Today’s team review is from Terry, she blogs here http://terrytylerbookreviews.blogspot.co.uk/
Terry has been reading Chimera Catalyst by Susan Kuchinskas
CHIMERA CATALYST by Susan Kuchinskas
4 out of 5 stars
‘The planet is getting drier and drier. In fifty years, it won’t be able to support human life – not as you know it’ …
Chimera Catalyst takes place in an unspecified time in the future ~ from the information given, I am guessing around 150 years on. The world as we know it now is gone, following the Big Change (some apocalyptic climate disaster, I gathered); water is a luxury, seas are brown and murky, weather is punishingly hot. The gap between the ‘1 per cent’ (the rich) and the poor is vast. Children are for the rich only; meanwhile, the manipulation of genes and DNA and advanced cosmetic surgery enables the creation of fantasy creatures and beings. Religion is a mish-mash of science and hippie spiritualism ~ ‘mystical neuroscience crap’.
Most of life is lived virtually; following pandemics, people are scared of human interaction. Food is scarce, the air inhospitable, and life is maintained via cocktails of chemical supplements.
The novel is written from the point of view of The Finder, who searches through data to fulfil his commitments to those willing to pay him the coin. He has a pet he has made himself; the Parrot, who is actually part parrot, part dog. The story centres around his search for the mysterious Miraluna Rose, but I found that the plot took second place to the fascinating and convincing picture of life in this future world. It’s very readable and intelligently written, sometimes amusing, sometimes sad. The Finder, for instance, knows little about human contact, and is baffled by how comforting he finds the ruffling of the Parrot’s feathers, or his warmth lying beside him.

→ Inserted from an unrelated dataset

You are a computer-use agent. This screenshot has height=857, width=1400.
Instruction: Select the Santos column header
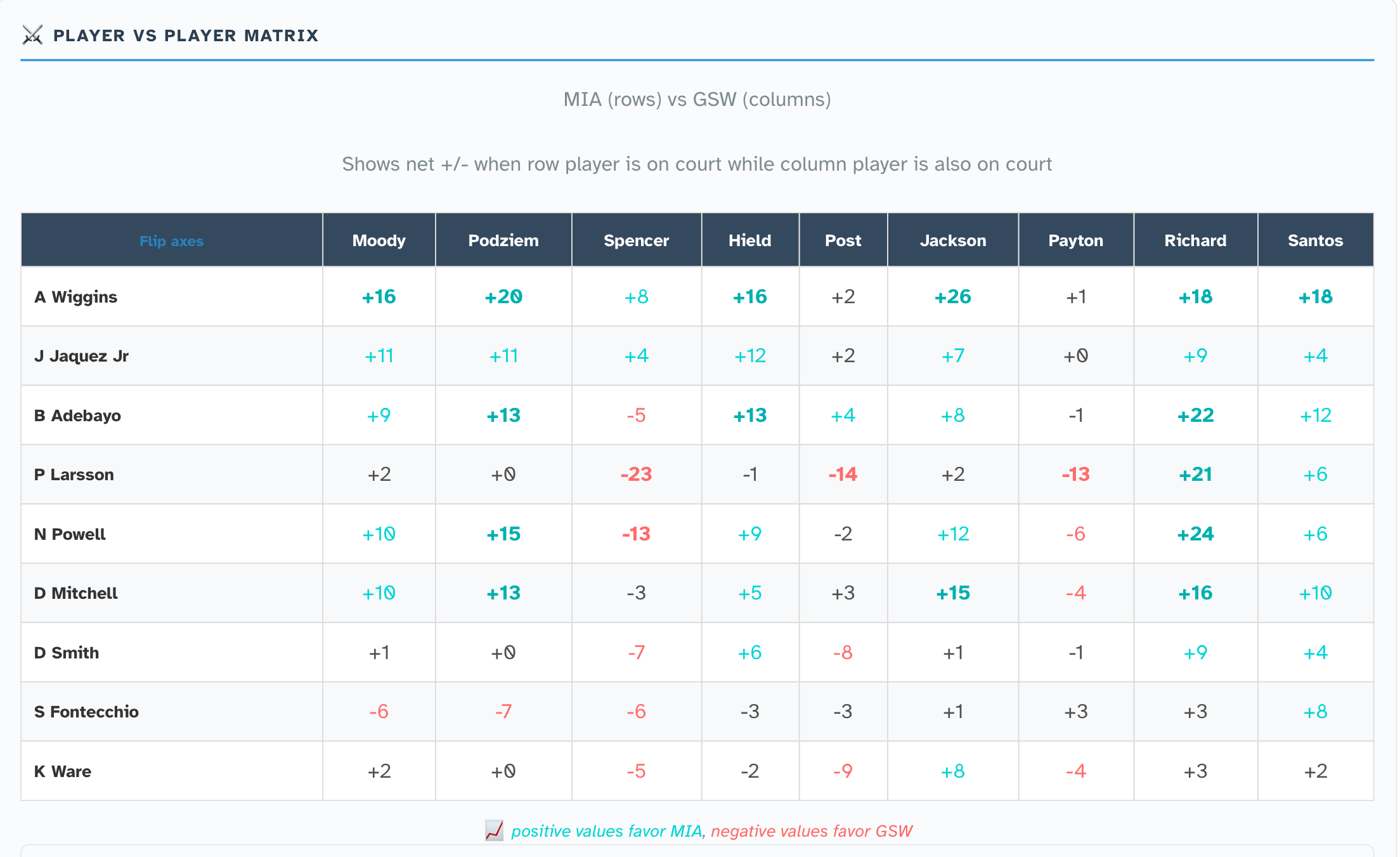tap(1315, 240)
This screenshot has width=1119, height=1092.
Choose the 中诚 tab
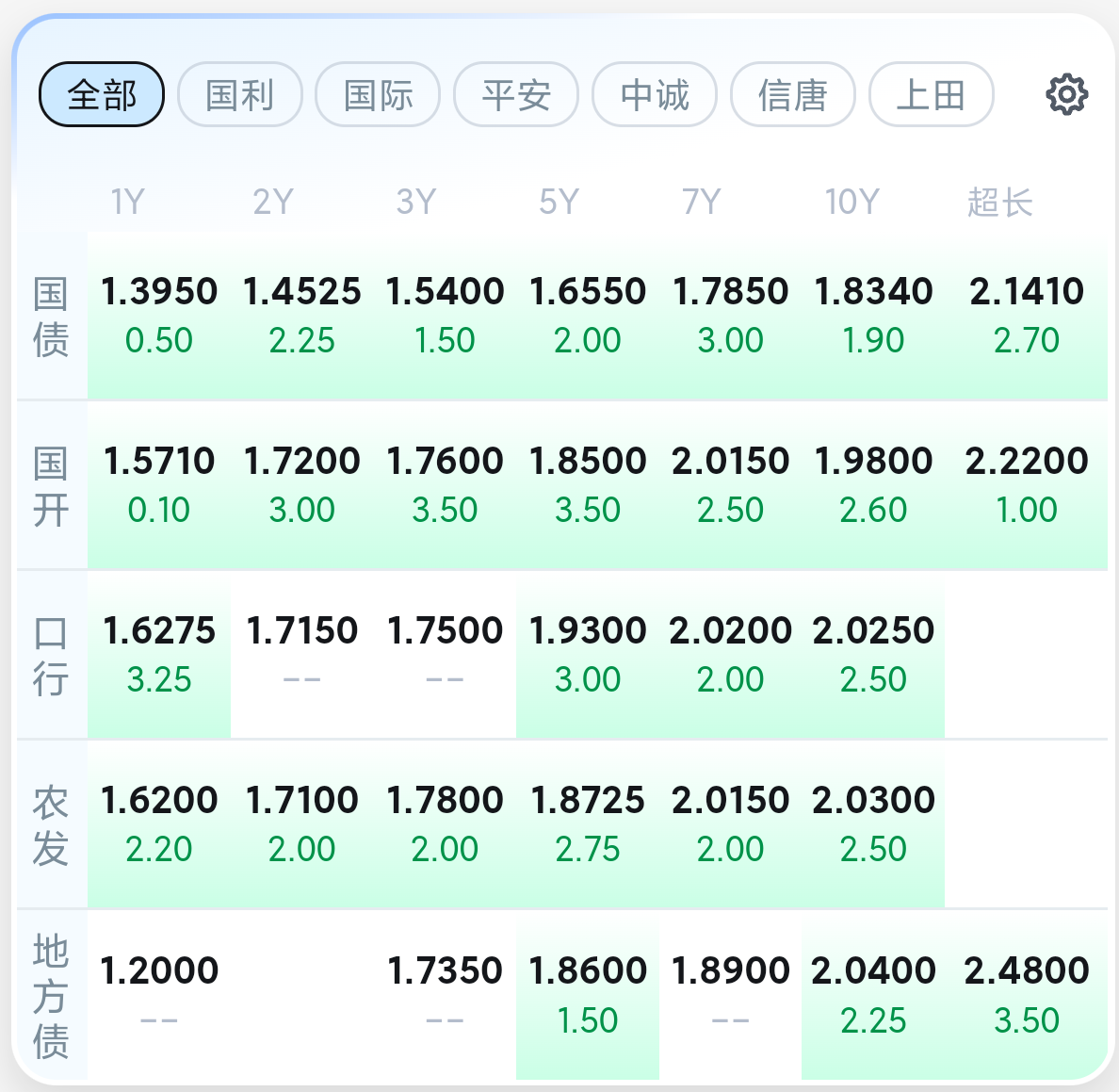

Although the world functions ‘normally’, I found this more terrifying than any epic about a pandemic or zombie apocalypse, simply because it’s what could happen if the world carries on down its path to destruction; it is far more of a living hell than any return to medieval times with no power, etc. It’s a jolly good book and I enjoyed it ~ I hovered between 4 and 5 stars throughout and my only complaint is that I wanted to know what the Big Change was, how it came about, and what happened immediately afterwards. This is a series; I very much hope it will include a prequel!
When Finder is hired to locate charismatic, green-haired Miraluna Rose, it seems like an easy job. Crack into corporate databases, brew up some biologics to enhance his thinking, and get the job done with the help of the Parrot, a bird/dog chimera with the finest traits of both species.
The search takes Finder and the Parrot to the sun-broiled streets of Laxangeles, the canals of Seattle and the weirdly mutated vegetation of the Area. It turns out that it’s not a simple missing-person case after all.
Finder discovers that ReMe, a corporation providing medical cloning services, is illegally breeding human/animal chimeras. ReMe is selling these exotically beautiful female creatures, branded as ArcoTypes, as playthings to the wealthy and ruthless.
Miraluna Rose is its finest creation, but she has other ideas. She’s holed up at Refuge, a haven for runaway ArcoTypes, where she’s planning a future of freedom for her sisters.
To help the ArcoTypes fight ReMe, Finder and the Parrot will need the help of a couple of sympathetic AIs, the CEO of the world’s largest advertising company and a posse of highly modded, celebrity-crazed media kids.
As a kid, Susan Kuchinskas spent hours catching toads, watching rabbits and starting ant wars — and reading, reading, reading.
She’s never lost her love for creatures of all kinds. In fifth grade, she discovered the bookmobile’s science fiction section and read nothing else until she got to college.
After the usual writer’s mix of odd jobs – gogo dancer, housepainter, office temp – she happened into journalism. As a technology journalist, she covered the rise and fall of the dotcoms, the move to digital and mobile, and the ascendance of social media.
She’s the author of two previous books, Going Mobile: A Guide to Real-time Mobile Applications that Work (CMP Books 2003), and The Chemistry of Connection: How the Oxytocin Response Can Help You Find Trust, Intimacy and Love (New Harbinger 2008).
Her short stories have been published in anthologies and journals including Deep Space Dog Fight and Chicago Literati. This is her first novel.
To exercise the parts of her body and mind that don’t get a workout from writing, Susan is an organic gardener, beekeeper, sculptor and DIY re-modeler. She enjoys uncovering exotic cultures at home and abroad.
She lives in the San Francisco Bay Area with her mate, Mike, and their socially challenged dog and super-chill cat.